PROBLEM>
Write out word for word each line from the one containing "Where should I" through the close of the listing, including both ends. Pictures do not belong in the copy.

DATA IN THIS EXERCISE>

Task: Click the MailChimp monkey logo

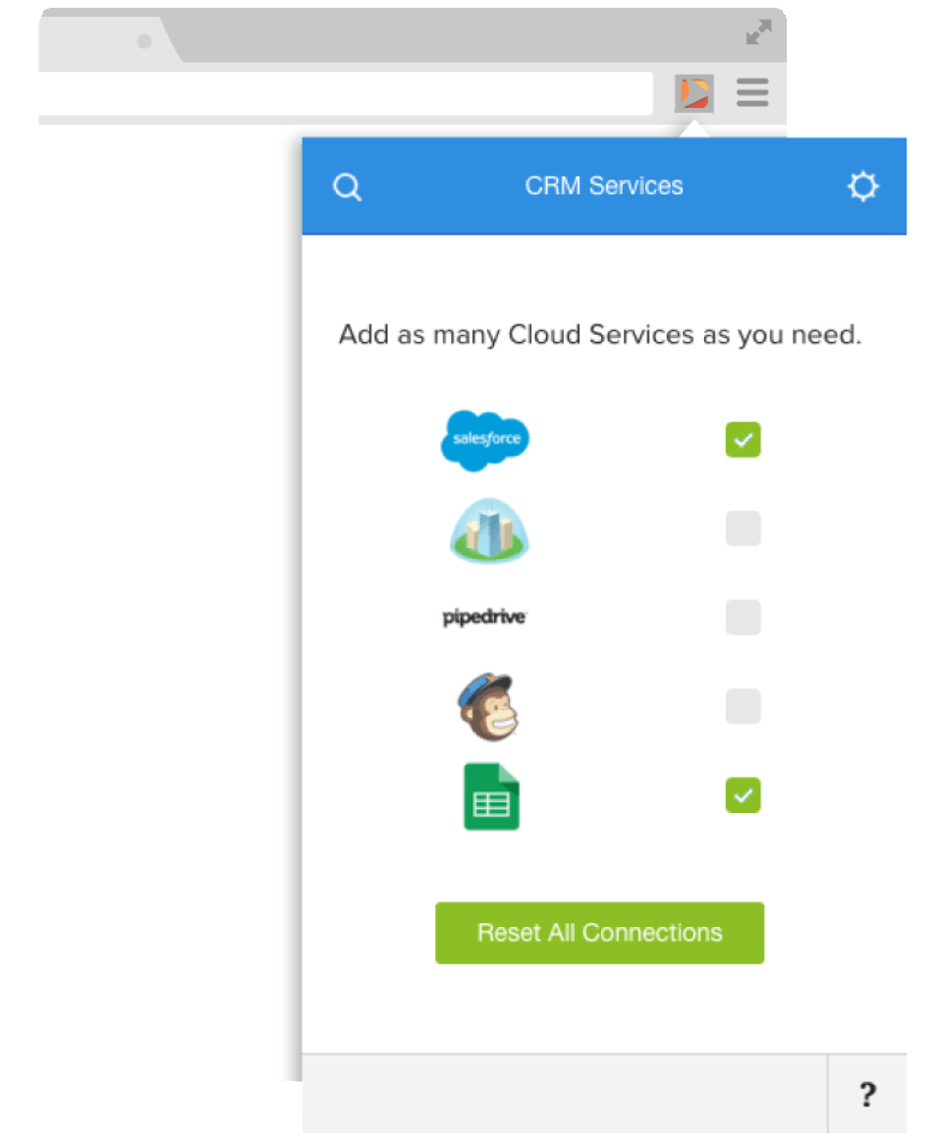Action: [488, 706]
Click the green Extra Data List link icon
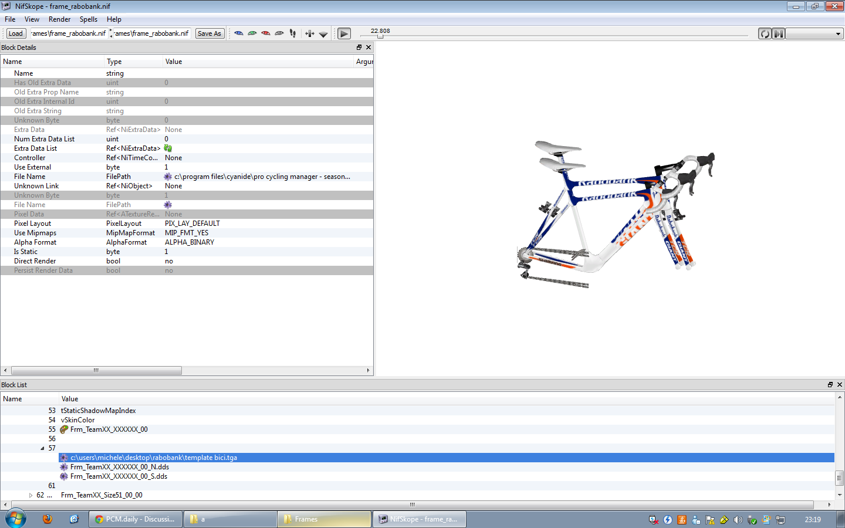Viewport: 845px width, 528px height. [168, 148]
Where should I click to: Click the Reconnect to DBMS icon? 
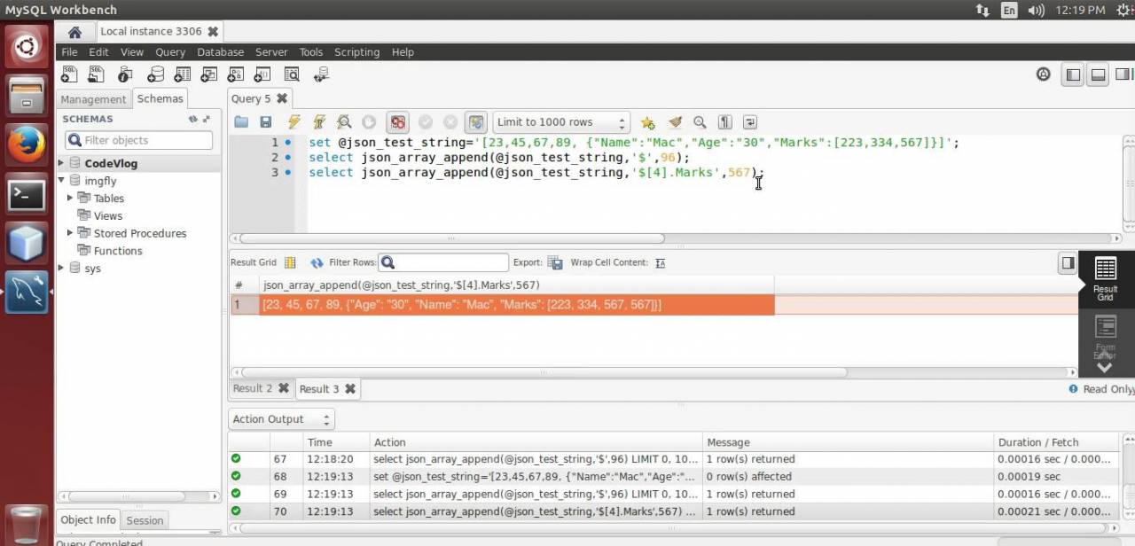coord(320,75)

EXPECTED ANSWER>
Where should I click to: Click the Reconnect to DBMS icon? 
coord(320,75)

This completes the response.